The organization finalizes the guidelines that were met with debate when they were first announced in 2015.
The US Preventive Task Force recently finalized their update to the guidelines on breast cancer screening, despite the debate that arose when they were first announced.
Related: Are the benefits of mammography overstated?
Contemporary OB/GYN reached out to editorial board member Ilana Cass, MD for comment.
The USPSTF has updated their 2009 breast cancer screening guidelines reaffirming the recommendation for biennial mammogram screening in women aged 50-74. This recommendation was classified as a B grade based upon the data to suggest a moderate net benefit of screening mammography in this age group.
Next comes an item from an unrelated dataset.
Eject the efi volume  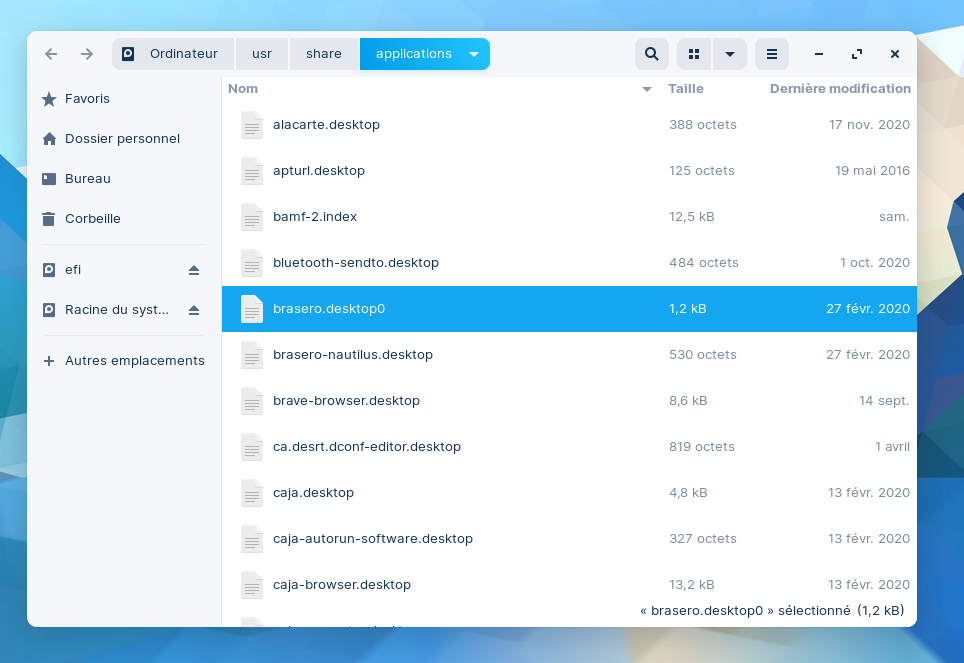click(194, 270)
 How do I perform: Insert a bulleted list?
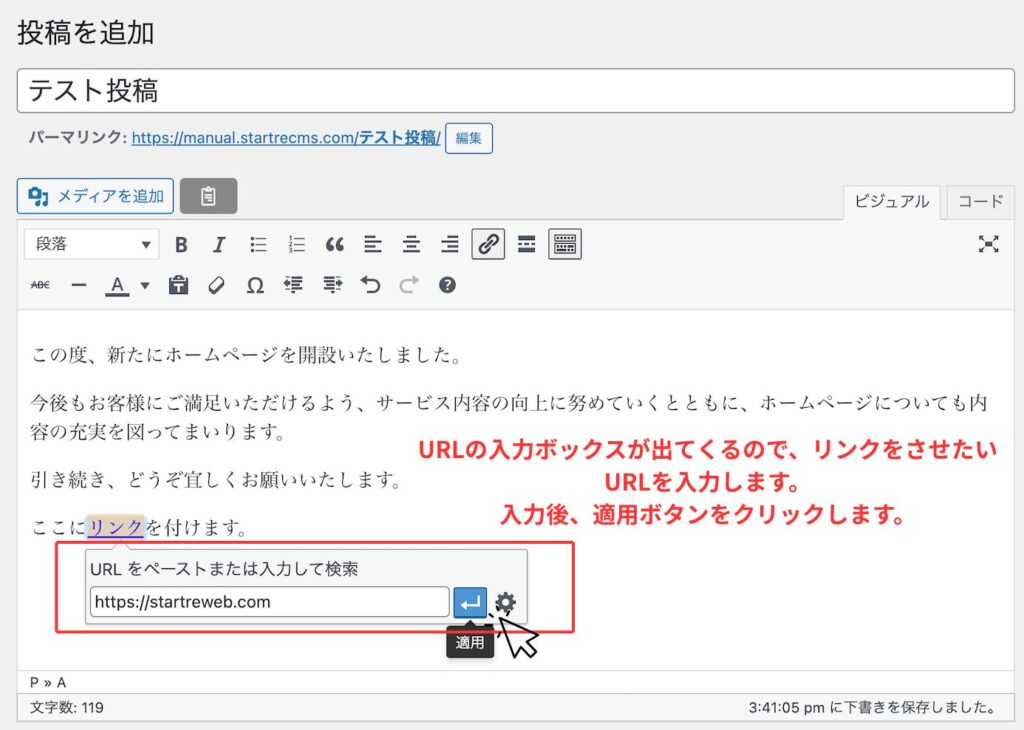click(258, 244)
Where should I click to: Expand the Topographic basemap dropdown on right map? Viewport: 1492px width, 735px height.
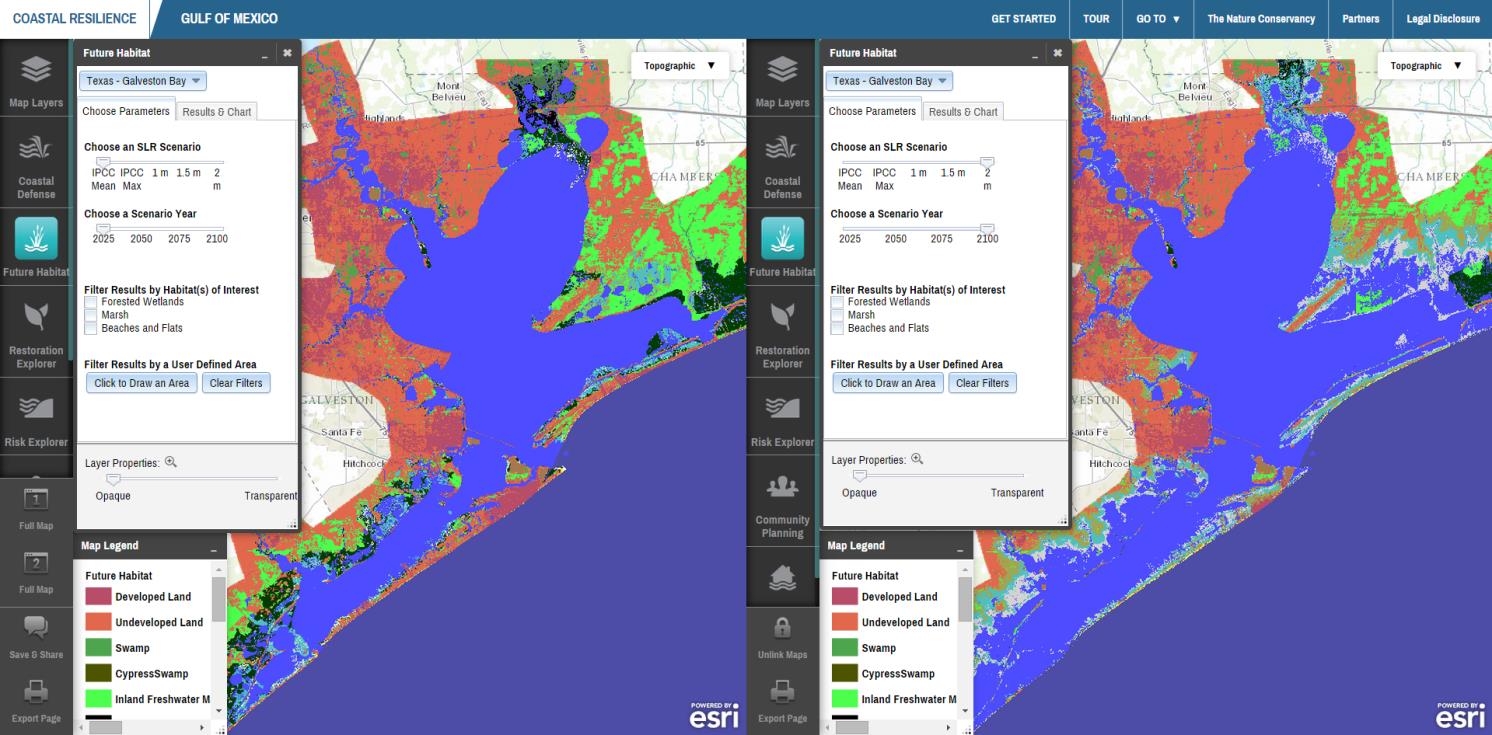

The guidelines endorse individualized decision-making mammography screening in women ages 40-49 based upon their preferences, values and health history with a C recommendation, stating there is moderate certainty that the benefit is small. By comparison, ACOG, ACS (American Cancer Society) and the NCCN endorse annual screening at the age of 40. Part of the discrepancy in these guidelines relates to the emphasis placed upon mortality reduction of mammography. Opponents of the USPSTF guidelines argue that annual mammography can enhance the earlier detection of cancer when treatment options may be more conservative, with fewer side effects and less onerous for patients. The benefits of annual mammography should factor in other important metrics such as improved outcomes due to potentially earlier diagnosis, smaller tumors and the need for less adjuvant treatments.